It referred to an al Qaeda support base in the United States, and FBI "judgments about patterns of activity consistent with preparations for hijackings or other types of attacks."
The commission has issued subpoenas to the Federal Aviation Administration and to the Pentagon, after concluding that government offices had not fully complied with requests for documents.
Following the commission's request, Mr. Bush recently extended the deadline for the panel's final report from May to July. Some Republicans had resisted this move because it means the report will come out with the fall presidential campaign just around the corner.
Late last year, Kean hinted that the Sept. 11 attacks might have been preventable. "This was not something that had to happen," he told CBS News Correspondent Randall Pinkston.
Kean's panel has had problems of its own.
The New York Times has reported the director of the panel's staff, Philip D. Zelikow, has been interviewed by his own subordinates because he was an adviser on foreign policy to the team that oversaw the transition from Mr. Clinton to Mr. Bush.
The panel says Zelikow faces no conflict of interest problems because he has recused himself from any part of the investigation that concerns matters he worked on during the transition.
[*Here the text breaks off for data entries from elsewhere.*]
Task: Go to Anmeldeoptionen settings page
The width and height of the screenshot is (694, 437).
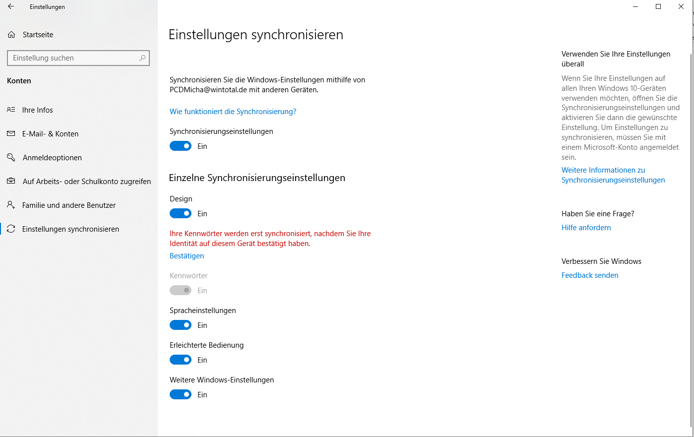Action: point(52,158)
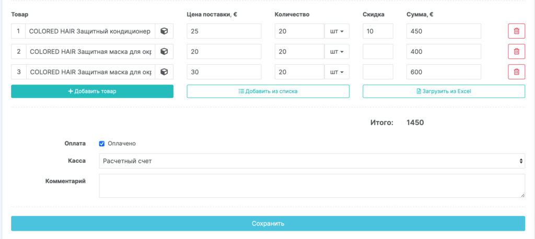Delete the third product row

516,72
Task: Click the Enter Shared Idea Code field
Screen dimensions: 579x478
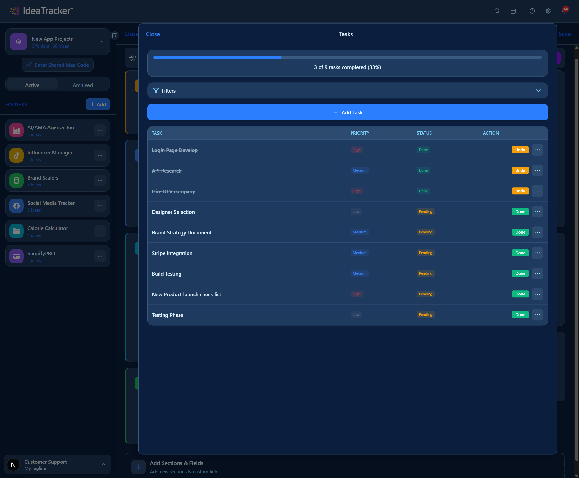Action: [57, 65]
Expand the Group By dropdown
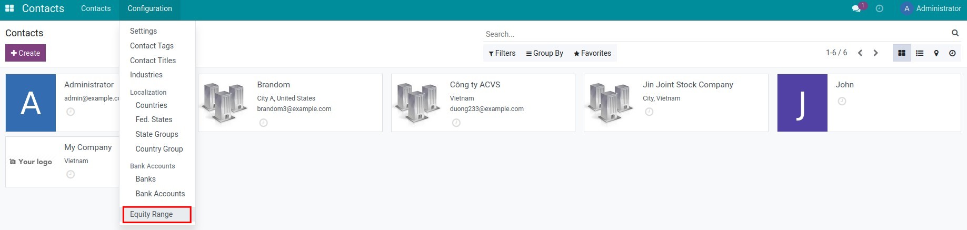Image resolution: width=967 pixels, height=230 pixels. tap(544, 53)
But, The Times reports, the panel's counsel is weighing whether that recusal goes far enough.
One of the ten commissioners has also been questioned by panel staff. Jamie S. Gorelick was a deputy to Attorney General Janet Reno and so might have knowledge of the federal response to terrorism under Mr. Clinton. Gorelick has also recused herself from matters related to her former work, The Times reports.
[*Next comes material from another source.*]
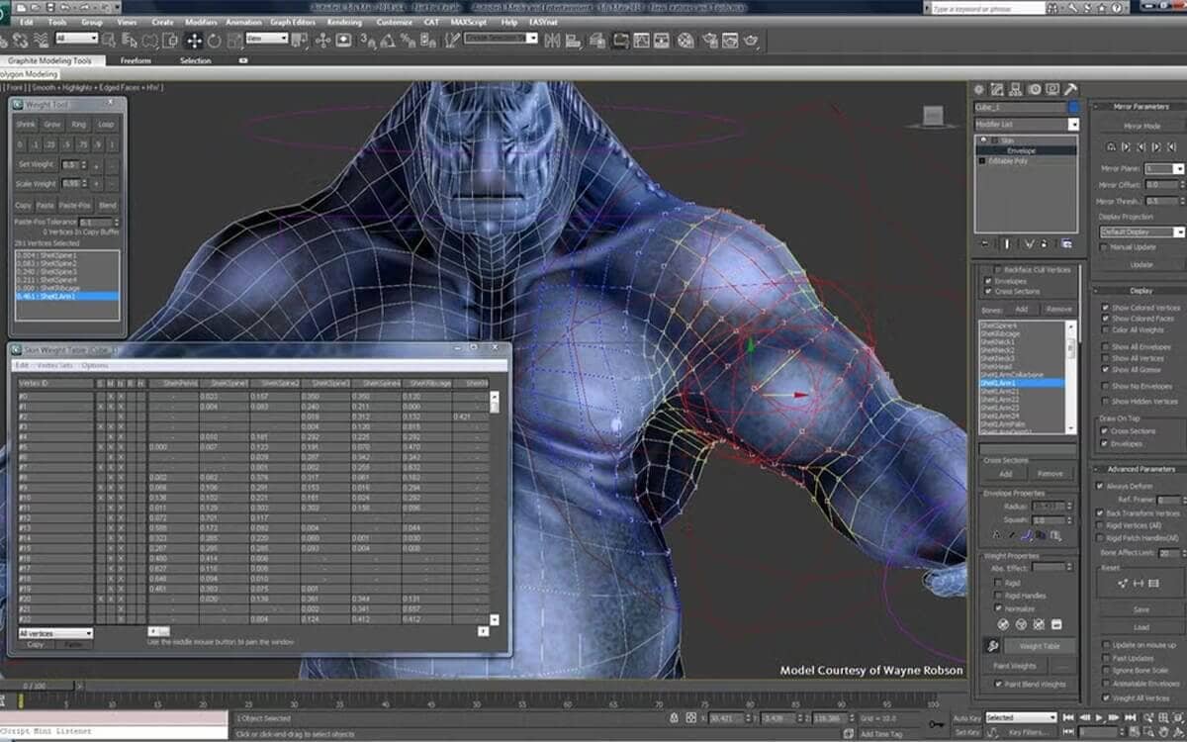Screen dimensions: 1187x742
Task: Toggle the Rigid checkbox under Weight Properties
Action: tap(997, 582)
The newspaper says at least three commissioners, including Gorelick, have had to recuse themselves from some subjects because their law firms had airlines as clients. And besides Zelikow, other staff members have had to make selective recusals as well, The Times reports.
All the recusals could undermine the credibility of the panel, which faced questions early on over possible conflicts of interest.
The original chairman Henry Kissinger, a former national security adviser, resigned rather than disclose his lobbying clients, as some victims' family members had insisted.
The original vice-chairman, former Democratic Sen. George Mitchell, stepped down amid similar questions.